#  Other Applications & Softwares  > Outlook Formatting & Functions >  >  Excel data inside e-mail body

## Bellaggio1770

Hi all,

I regularly receive e-mails from a manufacturer, and he is able to put what looks like Excel data INSIDE the body of the e-mail.  

example.JPG

They write a normal e-mail, and among the text is set of columns and rows with text or number inside.  
I am able to highlight the content of it, meaning it is not a simple image. 

How to do this?

Thank you in advance/

----------


## zbor

Copy-paste

----------


## Bellaggio1770

I tried it.  Selected the data in Excel,  Ctrl+C  and Ctrl+V into Outlook, and it pastes the data in a different way:

Huge gaps between the cells
No lines visible (meaning no actual "cells" visible, just the written content

----------


## shirleyxls

When you paste into Outlook, use Paste Special, then choose Microsoft Excel Worksheet Object

----------


## zbor

Cells in Excel by default are not formated.
A thin blue line that you see in Excel is just gridline.
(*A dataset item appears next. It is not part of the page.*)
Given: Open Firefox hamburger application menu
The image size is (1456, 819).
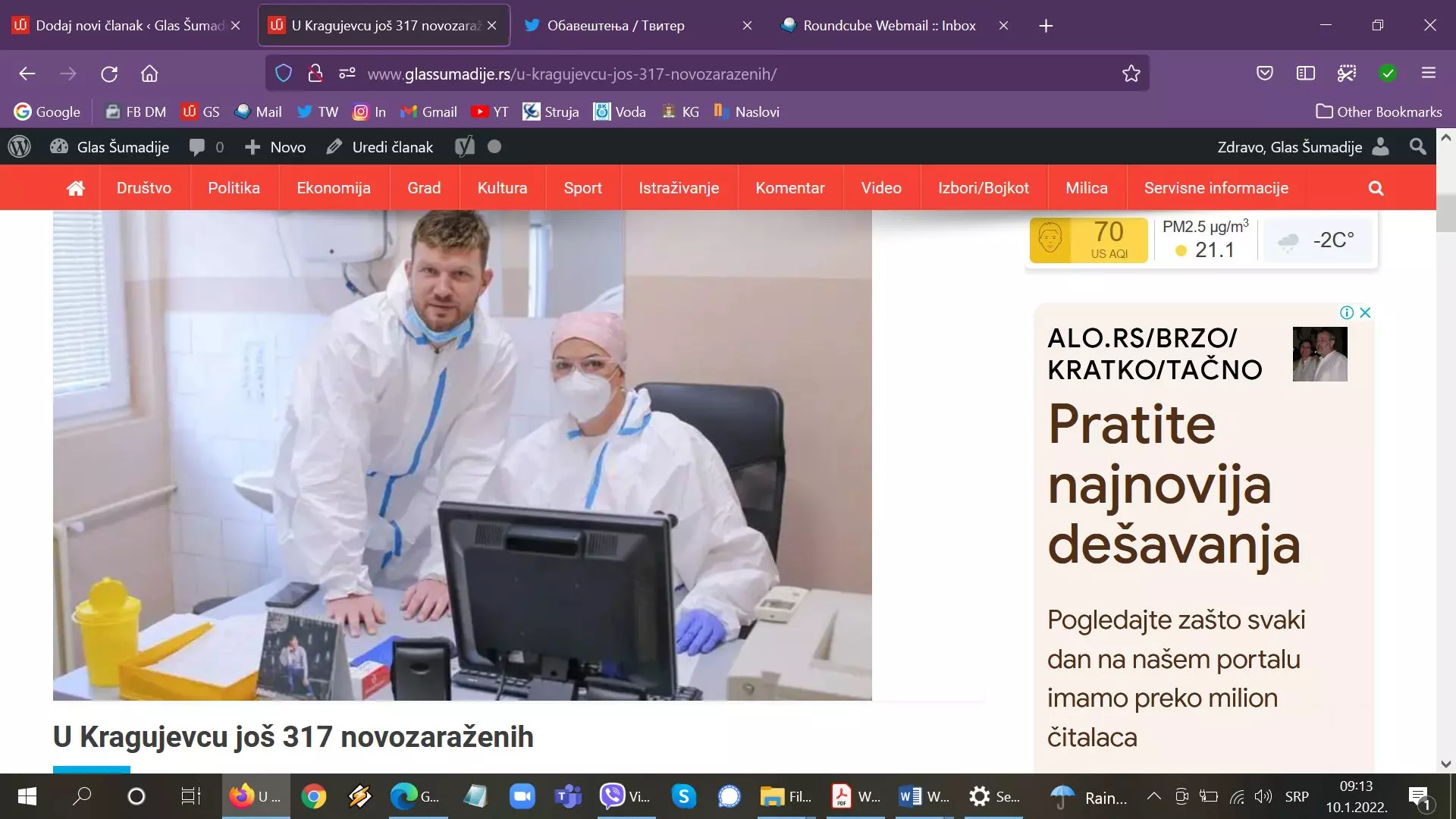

Therefore you need first to format data in Rxcel and then copy paste to Outlook.

Selected (blue) cells on the right and how they look in Outlook (left).
You can see unformated cells (1,2,3,4) has no lines in outlook.

Untitled.jpg

----------


## Bellaggio1770

Hi Zbor,

Note:  I actually use Outlook365, not the old MS Outlook. Maybe that's why it doesn't work like you do?


[B]--> In Excel I always add cell outlines, meaning my cells have black lines around them, not thin blue lines. 
I copy and paste from Excel and it makes a mess of data, again with no black lines whatsover.

example.JPG

----------